"Valeria, maafkan aku," ucap Handoko dengan suara pelan dan syahdu seakan mendiang istrinya sedang mendengarkan. Kedua tangan pria baya berkemeja hitam itu saling menggenggam di depan dada dan kepalanya menunduk beberapa saat.
Rakhan mendesah kesal. Air muka dari wajahnya yang mencerminkan maskulinitas sejati berubah muram dan geram. Ia kemudian menatap bengis pada Mentari. Tatapannya yang menuduh Mentari sebagai penyebab kekacauan hidupnya tertangkap oleh lirikan wanita itu. Mentari menunduk menahan rasa jengkel. Tangannya menggenggam erat garpu dan pisau roti. Bukan Rakhan yang seharusnya marah-marah, tetapi Mentari-lah yang seharusnya menghajar pria itu. Rakhan adalah sumber dari segala rasa sakit dan derita yang ia rasakan sekarang, pikir Mentari.
"Aku juga tidak suka pesta, Pak Handoko. Bisakah—" Mentari mengungkapkan kekesalan dan ganjalan di hatinya.
"Tidak bisa," potong Handoko tegas. "Kalian berdua memang pasangan yang aneh. Aku tidak mau mendengar keluhan dan penolakan apa pun. Dan kau, Mentari, jangan memanggilku Bapak. Kau seorang Mahawira sekarang."
"Baik ...." Mentari mengangguk lalu menyuarakan panggilan ayah mertuanya dengan ragu sesaat kemudian. "Ayah."
Rakhan beranjak dari kursinya. Ia melirik arloji di tangan kirinya dengan wajah sedikit memberengut. "Aku harus pergi untuk memimpin meeting. Selamat pagi."
Tanpa menoleh pada yang lain dan hanya melihat sesaat ke arah Handoko, Rakhan meninggalkan ruang makan. Kekecewaan masih menggerogoti hatinya. Menikah dengan putri Lucian Sagara sudah membuatnya tidak tenang dan setiap langkahnya dibatasi. Di luar sana Rakhan masih punya kekasih—tepatnya penghangat ranjang—yang jauh lebih menarik dan memikat dari Mentari. Kini, pria itu dipaksa untuk menghadirkan seorang cucu dari wanita yang ia anggap sebagai anak kemarin sore. Apa yang bisa ia harapkan dari remaja yang sedang beranjak dewasa? Kemampuan apa yang ia punya di atas ranjang untuk memuaskan hasrat liarnya? Cinta dan kasih jenis apa yang akan dibangun bersama dengan wanita kekanak-kanakan itu? Semua pertanyaan yang menyiratkan keraguannya pada Mentari bergelimang memenuhi isi kepalanya. Sialnya, hanya dengan wanita itu ia diizinkan untuk mempunyai anak.

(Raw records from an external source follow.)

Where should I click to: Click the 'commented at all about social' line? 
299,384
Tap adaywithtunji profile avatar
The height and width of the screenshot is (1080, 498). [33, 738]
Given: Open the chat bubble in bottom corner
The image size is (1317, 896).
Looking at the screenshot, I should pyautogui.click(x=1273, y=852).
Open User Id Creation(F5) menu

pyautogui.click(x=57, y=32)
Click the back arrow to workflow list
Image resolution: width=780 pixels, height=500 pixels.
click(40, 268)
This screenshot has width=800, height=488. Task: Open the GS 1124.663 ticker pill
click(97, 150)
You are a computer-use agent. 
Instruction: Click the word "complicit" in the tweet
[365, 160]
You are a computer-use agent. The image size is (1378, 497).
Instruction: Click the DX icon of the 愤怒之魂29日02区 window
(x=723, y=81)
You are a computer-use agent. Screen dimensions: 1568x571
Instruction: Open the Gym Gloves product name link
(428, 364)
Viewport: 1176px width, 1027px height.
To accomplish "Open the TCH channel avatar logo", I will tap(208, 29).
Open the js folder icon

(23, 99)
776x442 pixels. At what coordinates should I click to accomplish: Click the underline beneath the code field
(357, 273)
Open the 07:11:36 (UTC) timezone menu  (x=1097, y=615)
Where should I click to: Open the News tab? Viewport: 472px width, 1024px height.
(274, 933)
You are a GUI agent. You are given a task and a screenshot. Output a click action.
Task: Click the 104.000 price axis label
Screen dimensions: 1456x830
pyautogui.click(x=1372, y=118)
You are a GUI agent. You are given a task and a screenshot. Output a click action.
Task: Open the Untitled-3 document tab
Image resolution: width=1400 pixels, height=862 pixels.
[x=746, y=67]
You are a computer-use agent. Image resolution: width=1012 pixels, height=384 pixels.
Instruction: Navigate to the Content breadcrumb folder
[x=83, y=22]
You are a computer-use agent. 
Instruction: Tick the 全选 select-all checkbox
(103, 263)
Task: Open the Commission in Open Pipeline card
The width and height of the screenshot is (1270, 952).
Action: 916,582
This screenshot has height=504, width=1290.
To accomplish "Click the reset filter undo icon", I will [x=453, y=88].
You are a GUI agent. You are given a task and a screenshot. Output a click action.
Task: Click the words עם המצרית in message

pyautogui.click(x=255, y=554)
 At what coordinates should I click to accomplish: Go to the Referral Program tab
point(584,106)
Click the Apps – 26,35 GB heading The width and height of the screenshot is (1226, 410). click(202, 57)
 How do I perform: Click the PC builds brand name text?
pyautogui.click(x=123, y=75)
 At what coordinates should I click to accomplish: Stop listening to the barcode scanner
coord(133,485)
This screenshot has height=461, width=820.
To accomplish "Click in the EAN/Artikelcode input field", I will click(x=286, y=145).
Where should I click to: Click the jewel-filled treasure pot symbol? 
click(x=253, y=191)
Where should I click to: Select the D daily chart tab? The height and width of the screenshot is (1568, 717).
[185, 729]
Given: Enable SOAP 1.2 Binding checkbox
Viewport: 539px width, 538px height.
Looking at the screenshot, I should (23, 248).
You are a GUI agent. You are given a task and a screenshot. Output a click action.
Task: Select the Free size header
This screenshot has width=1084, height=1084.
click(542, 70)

Rakhan mengepalkan tangan erat di sepanjang langkahnya. Suara bantingan pintu mobilnya yang cukup kencang beberapa waktu kemudian mengejutkan dua orang penjaga keamanan yang berjaga di garasi yang berisi sederet mobil mewah limited edition. Niat mereka untuk menghampiri mobil hitam berlogo empat cincin itu kandas ketika raungan mesin mulai terdengar. Tuan muda mereka terbiasa melakukan hal yang mengejutkan jika suasana hatinya sedang amburadul.
Di ruang makan, Handoko masih menahan jengkel akibat tingkah Rakhan yang seenaknya meninggalkan ruangan sebelum sarapan mereka selesai. Anak laki-lakinya itu tidak pernah mengindahkan perintahnya. Ia melihat Rakhan melakukan semuanya dengan terpaksa dan yang paling mencolok adalah penikahannya dengan Mentari. Jelas sekali Rakhan tidak menginginkan pernikahan itu, tapi ia harus menikahkan Rakhan dengan putri Lucian sebelum ia meninggal. Janji itu telah disepakati dan dibuat oleh ia dan Lucian sebelum ia menjadi seperti sekarang ini. Meskipun ia bisa saja memenjarakan Lucian dan membawa pria itu ke tiang gantung dengan mudah, tapi utang budinya pada si mantan preman tersebut tidak akan pernah bisa dibayar meskipun ia mengambil Mentari sebagai menantu dan tetap menyimpan semua bukti kejahatan Lucian.
"Mentari, aku harap kau bisa mengambil hati anakku agar kalian bisa mewujudkan kehidupan perkawinan yang indah. Kalian bisa punya anak banyak dan merawatnya dengan penuh kasih," cetus Handoko.
Tidak! Mentari menelan roti lapis di mulutnya terburu-buru sehingga memenuhi tenggorokan dan menghalangi napasnya. Ia lalu meneguk air putih dalam gelas kaca hingga hampir habis untuk mendorong semua makanan itu ke perut dan membebaskannya dari sesak napas. Pernyataan Handoko membuat perutnya mual. Bagaimana mungkin ia bisa mengambil hati Rakhan sementara ia membenci pria arogan itu?
"Mentari, aku tahu semua ini sulit bagimu dan juga Rakhan. Menyatukan dua kepala dan dua hati yang baru saja saling mengenal itu tidak mudah. Asal kau tahu, kakakku sebenarnya pria yang baik. Ia hanya butuh orang yang bisa mengakhiri petualangannya dalam dunia ...." Mawar memutar ke atas bola mata gelapnya mencari kata yang tepat untuk melanjutkan ucapannya. "Kau tahu dunia seperti apa, Mentari."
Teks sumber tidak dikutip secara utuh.